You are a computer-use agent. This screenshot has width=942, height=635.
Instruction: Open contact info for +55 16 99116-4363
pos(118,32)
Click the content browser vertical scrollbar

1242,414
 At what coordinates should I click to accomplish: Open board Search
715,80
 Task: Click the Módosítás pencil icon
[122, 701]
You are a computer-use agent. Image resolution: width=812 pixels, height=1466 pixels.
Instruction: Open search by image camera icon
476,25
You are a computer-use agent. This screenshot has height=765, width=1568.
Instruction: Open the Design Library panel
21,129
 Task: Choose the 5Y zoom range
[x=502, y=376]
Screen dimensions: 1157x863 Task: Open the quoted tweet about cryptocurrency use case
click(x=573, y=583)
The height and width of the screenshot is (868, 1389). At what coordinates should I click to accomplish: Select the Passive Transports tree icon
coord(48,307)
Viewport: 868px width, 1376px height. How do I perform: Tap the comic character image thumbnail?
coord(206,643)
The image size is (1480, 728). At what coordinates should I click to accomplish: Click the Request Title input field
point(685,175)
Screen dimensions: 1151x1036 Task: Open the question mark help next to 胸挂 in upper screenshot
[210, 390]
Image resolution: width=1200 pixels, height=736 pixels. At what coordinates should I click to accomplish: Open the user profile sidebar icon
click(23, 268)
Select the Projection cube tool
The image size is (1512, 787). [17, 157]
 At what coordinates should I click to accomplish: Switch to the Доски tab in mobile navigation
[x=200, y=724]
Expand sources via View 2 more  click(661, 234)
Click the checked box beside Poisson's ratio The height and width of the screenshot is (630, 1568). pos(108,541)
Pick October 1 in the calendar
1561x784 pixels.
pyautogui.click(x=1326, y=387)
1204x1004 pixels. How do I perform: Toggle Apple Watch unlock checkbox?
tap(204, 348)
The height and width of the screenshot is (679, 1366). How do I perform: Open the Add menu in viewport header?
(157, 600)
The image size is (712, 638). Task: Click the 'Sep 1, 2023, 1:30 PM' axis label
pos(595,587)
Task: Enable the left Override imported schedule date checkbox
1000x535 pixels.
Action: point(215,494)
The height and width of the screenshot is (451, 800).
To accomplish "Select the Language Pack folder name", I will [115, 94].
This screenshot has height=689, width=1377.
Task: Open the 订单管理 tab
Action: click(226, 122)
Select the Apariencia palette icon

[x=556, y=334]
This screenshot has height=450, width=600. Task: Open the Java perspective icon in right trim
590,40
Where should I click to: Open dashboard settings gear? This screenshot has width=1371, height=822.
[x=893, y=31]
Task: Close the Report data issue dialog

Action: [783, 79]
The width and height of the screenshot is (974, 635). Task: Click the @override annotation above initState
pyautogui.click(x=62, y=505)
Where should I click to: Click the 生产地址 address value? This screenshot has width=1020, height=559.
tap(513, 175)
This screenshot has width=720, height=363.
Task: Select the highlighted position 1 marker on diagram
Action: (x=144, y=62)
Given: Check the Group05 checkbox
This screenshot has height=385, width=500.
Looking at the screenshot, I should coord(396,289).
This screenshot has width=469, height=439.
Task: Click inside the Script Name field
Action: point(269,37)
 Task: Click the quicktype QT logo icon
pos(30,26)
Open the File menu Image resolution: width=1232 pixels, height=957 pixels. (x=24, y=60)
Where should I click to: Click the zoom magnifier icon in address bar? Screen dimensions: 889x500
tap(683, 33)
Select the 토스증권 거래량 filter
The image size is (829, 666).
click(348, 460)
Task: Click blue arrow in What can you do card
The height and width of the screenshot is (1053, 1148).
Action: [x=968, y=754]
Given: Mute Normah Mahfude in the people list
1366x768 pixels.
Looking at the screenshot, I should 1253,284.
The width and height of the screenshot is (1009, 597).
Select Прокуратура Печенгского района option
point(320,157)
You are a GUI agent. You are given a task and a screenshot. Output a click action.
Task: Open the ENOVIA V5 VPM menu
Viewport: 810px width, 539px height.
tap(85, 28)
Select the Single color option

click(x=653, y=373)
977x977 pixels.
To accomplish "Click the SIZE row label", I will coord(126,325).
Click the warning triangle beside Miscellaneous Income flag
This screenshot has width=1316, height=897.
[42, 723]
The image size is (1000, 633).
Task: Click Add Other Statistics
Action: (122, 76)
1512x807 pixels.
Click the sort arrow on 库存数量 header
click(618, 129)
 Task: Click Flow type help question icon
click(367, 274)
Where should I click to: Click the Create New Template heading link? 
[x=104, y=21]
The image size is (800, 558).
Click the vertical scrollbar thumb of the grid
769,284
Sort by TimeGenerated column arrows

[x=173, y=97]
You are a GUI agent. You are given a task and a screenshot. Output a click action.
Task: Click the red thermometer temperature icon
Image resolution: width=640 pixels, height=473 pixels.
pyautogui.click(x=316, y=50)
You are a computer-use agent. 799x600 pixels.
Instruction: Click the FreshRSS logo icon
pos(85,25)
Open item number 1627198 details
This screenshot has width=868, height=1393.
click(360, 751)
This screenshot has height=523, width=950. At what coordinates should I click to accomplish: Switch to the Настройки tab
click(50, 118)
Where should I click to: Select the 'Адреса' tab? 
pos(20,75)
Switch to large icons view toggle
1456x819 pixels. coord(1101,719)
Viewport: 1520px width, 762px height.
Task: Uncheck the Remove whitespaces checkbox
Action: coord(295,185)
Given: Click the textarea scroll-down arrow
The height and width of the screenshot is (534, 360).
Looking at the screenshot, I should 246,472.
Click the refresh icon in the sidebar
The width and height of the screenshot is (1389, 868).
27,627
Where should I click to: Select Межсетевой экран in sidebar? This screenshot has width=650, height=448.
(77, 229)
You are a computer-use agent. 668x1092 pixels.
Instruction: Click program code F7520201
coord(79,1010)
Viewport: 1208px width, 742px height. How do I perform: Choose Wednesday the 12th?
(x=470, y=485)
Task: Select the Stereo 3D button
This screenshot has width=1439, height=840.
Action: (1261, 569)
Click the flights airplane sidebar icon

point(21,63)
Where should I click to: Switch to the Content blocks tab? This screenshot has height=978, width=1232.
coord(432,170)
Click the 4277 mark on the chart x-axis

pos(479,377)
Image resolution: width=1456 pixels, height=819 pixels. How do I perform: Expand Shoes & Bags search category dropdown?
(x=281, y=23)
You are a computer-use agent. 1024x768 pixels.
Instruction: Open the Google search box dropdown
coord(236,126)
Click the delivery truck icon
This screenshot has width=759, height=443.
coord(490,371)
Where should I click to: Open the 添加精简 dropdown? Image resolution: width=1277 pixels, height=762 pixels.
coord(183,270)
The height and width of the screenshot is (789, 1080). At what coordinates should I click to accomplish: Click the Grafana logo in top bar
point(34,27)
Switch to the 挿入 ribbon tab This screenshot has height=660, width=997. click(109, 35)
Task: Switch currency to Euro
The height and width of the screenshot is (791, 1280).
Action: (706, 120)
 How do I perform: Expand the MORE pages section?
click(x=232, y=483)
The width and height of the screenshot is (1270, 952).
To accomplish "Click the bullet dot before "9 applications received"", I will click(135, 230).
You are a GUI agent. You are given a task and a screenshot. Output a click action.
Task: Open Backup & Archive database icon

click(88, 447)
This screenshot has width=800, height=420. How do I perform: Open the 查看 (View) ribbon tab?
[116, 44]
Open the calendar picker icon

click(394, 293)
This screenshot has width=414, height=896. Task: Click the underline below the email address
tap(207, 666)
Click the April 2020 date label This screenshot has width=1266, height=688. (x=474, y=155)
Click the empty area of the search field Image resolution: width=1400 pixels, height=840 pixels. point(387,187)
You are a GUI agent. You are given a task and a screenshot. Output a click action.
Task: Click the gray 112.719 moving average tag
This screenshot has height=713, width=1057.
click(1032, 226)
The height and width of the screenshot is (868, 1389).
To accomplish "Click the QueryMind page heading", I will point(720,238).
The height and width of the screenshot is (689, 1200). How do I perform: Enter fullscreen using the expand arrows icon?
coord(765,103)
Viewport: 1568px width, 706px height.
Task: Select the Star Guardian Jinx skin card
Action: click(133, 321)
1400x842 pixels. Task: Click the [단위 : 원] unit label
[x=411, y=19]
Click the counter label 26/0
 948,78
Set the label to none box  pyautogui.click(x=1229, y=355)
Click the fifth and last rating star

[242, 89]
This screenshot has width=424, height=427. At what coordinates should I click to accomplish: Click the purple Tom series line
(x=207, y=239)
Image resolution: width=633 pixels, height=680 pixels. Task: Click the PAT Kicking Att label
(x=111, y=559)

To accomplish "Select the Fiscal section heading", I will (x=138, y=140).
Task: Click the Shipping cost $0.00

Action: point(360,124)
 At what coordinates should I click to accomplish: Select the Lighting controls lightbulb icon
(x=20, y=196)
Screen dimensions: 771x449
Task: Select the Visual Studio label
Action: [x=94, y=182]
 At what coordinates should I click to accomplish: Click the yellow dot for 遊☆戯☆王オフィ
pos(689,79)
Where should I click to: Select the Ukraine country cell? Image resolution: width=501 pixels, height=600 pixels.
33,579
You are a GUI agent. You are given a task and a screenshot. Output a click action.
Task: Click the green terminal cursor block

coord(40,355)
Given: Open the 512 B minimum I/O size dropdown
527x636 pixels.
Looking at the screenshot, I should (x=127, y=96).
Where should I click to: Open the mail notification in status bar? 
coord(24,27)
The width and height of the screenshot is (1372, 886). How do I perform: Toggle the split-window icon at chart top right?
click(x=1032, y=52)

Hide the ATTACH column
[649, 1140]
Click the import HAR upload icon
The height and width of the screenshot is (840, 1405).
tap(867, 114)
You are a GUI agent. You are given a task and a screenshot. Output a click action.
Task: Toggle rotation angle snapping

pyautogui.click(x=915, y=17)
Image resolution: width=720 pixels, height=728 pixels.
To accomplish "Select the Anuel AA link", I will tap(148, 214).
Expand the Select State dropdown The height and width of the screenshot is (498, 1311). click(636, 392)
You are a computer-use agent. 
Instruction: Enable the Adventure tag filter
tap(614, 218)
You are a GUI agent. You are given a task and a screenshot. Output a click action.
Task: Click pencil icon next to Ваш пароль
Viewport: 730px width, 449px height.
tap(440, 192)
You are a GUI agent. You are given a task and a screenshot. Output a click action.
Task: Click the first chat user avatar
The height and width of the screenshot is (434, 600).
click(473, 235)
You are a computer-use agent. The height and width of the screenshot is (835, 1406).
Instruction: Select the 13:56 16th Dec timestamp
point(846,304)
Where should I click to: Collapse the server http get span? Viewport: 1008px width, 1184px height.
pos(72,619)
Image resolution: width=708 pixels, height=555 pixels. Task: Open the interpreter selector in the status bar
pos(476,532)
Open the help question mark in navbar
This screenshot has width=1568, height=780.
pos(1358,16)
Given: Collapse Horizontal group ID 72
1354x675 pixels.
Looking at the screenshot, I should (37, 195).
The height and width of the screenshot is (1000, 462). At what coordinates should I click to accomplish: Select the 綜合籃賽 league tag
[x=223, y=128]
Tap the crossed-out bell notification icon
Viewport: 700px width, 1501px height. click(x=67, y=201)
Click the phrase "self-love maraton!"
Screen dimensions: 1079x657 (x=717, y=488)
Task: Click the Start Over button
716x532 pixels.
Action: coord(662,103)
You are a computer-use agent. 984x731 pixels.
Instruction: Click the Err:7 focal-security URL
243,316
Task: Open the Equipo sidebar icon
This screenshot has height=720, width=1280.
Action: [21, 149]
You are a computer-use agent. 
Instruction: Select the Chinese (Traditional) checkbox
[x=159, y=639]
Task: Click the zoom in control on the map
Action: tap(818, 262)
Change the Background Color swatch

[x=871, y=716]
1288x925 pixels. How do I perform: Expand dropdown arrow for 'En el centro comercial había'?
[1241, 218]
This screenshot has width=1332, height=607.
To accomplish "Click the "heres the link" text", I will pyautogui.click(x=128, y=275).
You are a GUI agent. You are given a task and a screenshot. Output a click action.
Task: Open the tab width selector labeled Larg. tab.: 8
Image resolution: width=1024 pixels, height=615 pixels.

□ □ □ □ □ □ □

• Written instruction
Copy the items from the beginning through the line containing "Expand sources via", both included, replacing "computer-use agent" with "GUI agent" and changing nothing else.

• Written answer
You are a GUI agent. This screenshot has width=942, height=635.
Instruction: Open contact info for +55 16 99116-4363
pos(118,32)
Click the content browser vertical scrollbar

1242,414
 At what coordinates should I click to accomplish: Open board Search
715,80
 Task: Click the Módosítás pencil icon
[122, 701]
You are a GUI agent. Image resolution: width=812 pixels, height=1466 pixels.
Instruction: Open search by image camera icon
476,25
You are a GUI agent. This screenshot has height=765, width=1568.
Instruction: Open the Design Library panel
21,129
 Task: Choose the 5Y zoom range
[x=502, y=376]
Screen dimensions: 1157x863 Task: Open the quoted tweet about cryptocurrency use case
click(x=573, y=583)
The height and width of the screenshot is (868, 1389). At what coordinates should I click to accomplish: Select the Passive Transports tree icon
coord(48,307)
Viewport: 868px width, 1376px height. How do I perform: Tap the comic character image thumbnail?
coord(206,643)
The image size is (1480, 728). At what coordinates should I click to accomplish: Click the Request Title input field
point(685,175)
Screen dimensions: 1151x1036 Task: Open the question mark help next to 胸挂 in upper screenshot
[210, 390]
Image resolution: width=1200 pixels, height=736 pixels. At what coordinates should I click to accomplish: Open the user profile sidebar icon
click(23, 268)
Select the Projection cube tool
The image size is (1512, 787). [17, 157]
 At what coordinates should I click to accomplish: Switch to the Доски tab in mobile navigation
[x=200, y=724]
Expand sources via View 2 more  click(661, 234)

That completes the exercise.